SUPPLIED TEXT:

As the volatility of oil prices continues to increase, many countries and sectors will be affected. In this context, the volatility of oil prices points to both the regime models and the presence of a nonlinear and chaotic structure.

This paper aims to analyse the volatilities of WTI, Brent and Dubai crude oil prices between 29 May 2006 and 31 March 2020. Firstly, it explores the presence of chaotic and nonlinear behaviour in the oil prices by Shanon Entropy (SE) and Lyapunov exponent (L_e) tests, and secondly, it suggests the Logistic Smooth Transition Autoregressive Generalised Autoregressive Conditional Heteroskedasticity long-short term memory (LSTARGARCHLSTM) method. If the SE and (L_e) tests determine chaotic or nonlinear behavior, we propose a hybrid modelling technique developed by combining the LSTARGARCH [7] with LSTM. The LSTARGARCH model has STAR type nonlinearity in both the conditional mean and variance and allows the smooth transitions between the regimes to be governed by a logistic function. To evaluate the success or accuracy of our proposed method, we compare with GARCHLSTM and traditional methods; GARCH and LSTARGARCH. Finally, in this paper, since forecasting performance is accepted as a measure of the success of applied methods, we compare the forcasting performance of all the models.

This paper contributes to the related literature on theory, methodology and econometric applications by determining the differentiating characteristics of the volatility of the oil price in different regimes and by helping to specify the corresponding policies for these characteristics.

The paper is organised as follows: In Section 2, the related studies are reviewed. In Section 3, the proposed hybrid model and the methodology are described. The empirical results are presented in Section 4. The last part of the paper presents the concluding remarks and policy recommendations.

Data items:
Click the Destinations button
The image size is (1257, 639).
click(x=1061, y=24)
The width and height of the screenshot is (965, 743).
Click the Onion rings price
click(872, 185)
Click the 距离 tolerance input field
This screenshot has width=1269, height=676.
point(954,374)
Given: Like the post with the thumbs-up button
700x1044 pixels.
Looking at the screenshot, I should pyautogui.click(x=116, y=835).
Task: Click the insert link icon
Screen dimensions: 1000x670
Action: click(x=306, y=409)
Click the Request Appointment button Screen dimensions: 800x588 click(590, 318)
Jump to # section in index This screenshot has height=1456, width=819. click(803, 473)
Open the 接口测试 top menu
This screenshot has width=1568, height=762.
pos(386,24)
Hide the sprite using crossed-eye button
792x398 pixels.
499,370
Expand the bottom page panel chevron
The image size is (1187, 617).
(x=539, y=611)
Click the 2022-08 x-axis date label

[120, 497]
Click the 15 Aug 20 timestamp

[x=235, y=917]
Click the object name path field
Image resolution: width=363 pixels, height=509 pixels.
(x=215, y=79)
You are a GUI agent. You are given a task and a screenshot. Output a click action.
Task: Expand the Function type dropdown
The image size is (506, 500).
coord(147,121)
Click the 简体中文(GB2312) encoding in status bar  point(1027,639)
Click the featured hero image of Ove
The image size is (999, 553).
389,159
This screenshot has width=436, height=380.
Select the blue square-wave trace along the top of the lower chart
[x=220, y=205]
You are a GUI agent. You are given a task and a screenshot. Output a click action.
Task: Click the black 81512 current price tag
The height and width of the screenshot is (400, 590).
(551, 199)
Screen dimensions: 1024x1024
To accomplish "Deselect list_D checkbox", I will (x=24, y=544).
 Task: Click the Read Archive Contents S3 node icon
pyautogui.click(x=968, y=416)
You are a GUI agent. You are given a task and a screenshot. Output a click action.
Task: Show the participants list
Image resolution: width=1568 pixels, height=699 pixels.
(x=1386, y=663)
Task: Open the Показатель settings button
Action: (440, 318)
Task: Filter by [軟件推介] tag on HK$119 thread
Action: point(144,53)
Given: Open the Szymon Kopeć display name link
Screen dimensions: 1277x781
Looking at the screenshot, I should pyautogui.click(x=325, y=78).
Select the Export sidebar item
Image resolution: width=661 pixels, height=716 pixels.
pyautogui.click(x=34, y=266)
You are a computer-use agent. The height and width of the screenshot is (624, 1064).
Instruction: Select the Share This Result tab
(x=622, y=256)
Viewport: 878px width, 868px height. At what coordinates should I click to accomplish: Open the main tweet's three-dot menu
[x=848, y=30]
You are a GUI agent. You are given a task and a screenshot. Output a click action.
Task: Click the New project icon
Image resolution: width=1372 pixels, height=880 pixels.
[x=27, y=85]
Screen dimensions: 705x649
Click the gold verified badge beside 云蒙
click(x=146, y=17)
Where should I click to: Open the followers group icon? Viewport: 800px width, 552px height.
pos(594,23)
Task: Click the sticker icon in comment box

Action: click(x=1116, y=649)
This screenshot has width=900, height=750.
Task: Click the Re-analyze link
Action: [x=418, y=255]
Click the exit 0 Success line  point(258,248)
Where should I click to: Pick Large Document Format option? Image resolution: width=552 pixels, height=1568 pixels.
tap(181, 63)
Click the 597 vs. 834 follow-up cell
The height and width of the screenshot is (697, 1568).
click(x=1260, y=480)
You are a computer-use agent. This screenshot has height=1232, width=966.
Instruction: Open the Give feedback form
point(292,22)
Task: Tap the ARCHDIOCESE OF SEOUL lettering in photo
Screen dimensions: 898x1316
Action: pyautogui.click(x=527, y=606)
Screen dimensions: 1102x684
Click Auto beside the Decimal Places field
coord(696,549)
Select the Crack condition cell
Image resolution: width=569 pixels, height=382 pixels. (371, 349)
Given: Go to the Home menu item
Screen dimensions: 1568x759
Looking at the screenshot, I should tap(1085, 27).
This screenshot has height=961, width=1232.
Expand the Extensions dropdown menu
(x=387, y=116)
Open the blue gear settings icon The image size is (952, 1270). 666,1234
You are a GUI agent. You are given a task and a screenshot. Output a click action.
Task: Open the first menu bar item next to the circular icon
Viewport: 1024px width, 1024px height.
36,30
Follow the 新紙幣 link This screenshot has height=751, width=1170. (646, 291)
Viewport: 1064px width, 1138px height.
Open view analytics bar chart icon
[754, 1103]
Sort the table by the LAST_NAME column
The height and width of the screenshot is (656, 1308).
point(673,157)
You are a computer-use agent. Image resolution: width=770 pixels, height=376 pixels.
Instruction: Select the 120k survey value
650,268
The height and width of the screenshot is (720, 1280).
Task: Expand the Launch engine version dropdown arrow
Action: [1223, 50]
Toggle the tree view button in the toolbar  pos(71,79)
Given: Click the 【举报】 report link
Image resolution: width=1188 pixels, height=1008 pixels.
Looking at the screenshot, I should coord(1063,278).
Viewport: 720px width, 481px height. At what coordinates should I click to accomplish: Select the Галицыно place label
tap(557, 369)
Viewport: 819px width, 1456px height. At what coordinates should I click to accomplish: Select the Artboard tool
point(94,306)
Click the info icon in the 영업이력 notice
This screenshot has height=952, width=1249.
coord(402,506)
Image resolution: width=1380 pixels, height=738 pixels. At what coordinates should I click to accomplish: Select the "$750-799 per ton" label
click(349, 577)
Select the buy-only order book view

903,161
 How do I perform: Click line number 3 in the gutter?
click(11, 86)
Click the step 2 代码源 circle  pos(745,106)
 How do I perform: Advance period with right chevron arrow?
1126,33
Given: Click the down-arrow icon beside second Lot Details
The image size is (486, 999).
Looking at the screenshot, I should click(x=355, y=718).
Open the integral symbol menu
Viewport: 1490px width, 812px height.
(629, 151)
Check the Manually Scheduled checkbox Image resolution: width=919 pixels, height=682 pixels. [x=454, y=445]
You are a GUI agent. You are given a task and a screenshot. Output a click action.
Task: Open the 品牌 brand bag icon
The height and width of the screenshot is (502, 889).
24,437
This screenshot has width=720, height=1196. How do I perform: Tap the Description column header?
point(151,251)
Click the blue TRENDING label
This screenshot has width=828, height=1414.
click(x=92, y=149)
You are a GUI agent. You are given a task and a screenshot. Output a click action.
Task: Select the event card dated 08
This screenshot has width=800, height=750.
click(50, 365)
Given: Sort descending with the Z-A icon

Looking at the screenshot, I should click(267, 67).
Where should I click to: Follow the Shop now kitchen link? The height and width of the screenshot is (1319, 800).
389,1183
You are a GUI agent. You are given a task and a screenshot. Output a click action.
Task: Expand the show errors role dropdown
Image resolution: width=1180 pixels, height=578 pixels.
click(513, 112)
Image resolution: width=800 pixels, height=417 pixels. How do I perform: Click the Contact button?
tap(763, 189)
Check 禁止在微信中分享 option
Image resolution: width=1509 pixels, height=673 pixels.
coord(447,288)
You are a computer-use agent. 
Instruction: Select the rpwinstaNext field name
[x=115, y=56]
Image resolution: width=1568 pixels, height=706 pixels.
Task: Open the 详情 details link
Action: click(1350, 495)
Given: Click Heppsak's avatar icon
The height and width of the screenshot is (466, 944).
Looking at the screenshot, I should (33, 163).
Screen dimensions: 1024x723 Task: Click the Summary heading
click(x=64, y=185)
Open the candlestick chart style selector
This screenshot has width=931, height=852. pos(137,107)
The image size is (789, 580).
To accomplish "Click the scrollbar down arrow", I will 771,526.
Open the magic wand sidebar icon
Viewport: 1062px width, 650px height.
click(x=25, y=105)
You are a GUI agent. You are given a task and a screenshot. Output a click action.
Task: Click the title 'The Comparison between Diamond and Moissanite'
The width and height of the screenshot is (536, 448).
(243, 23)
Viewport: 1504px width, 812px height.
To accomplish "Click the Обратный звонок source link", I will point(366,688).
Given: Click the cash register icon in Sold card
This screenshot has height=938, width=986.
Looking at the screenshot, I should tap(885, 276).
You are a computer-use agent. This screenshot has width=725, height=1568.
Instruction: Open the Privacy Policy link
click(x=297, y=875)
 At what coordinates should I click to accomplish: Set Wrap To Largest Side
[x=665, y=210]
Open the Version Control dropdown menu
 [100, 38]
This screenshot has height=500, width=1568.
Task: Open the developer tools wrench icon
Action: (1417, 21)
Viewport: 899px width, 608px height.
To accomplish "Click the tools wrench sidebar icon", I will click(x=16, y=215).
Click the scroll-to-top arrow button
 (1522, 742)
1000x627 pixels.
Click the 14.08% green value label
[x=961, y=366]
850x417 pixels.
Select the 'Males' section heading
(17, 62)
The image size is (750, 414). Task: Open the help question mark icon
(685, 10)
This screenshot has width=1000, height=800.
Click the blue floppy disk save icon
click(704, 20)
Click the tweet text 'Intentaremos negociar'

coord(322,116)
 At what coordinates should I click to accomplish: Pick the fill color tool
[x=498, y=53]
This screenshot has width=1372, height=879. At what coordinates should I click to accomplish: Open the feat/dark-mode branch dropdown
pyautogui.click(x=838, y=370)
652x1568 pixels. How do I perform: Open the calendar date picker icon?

PROBLEM REQUIREMENTS: Transcribe the part of the oil price volatility text starting with "This paper contributes" and going on through "and policy recommendations.".

PROBLEM SOLUTION:
This paper contributes to the related literature on theory, methodology and econometric applications by determining the differentiating characteristics of the volatility of the oil price in different regimes and by helping to specify the corresponding policies for these characteristics.

The paper is organised as follows: In Section 2, the related studies are reviewed. In Section 3, the proposed hybrid model and the methodology are described. The empirical results are presented in Section 4. The last part of the paper presents the concluding remarks and policy recommendations.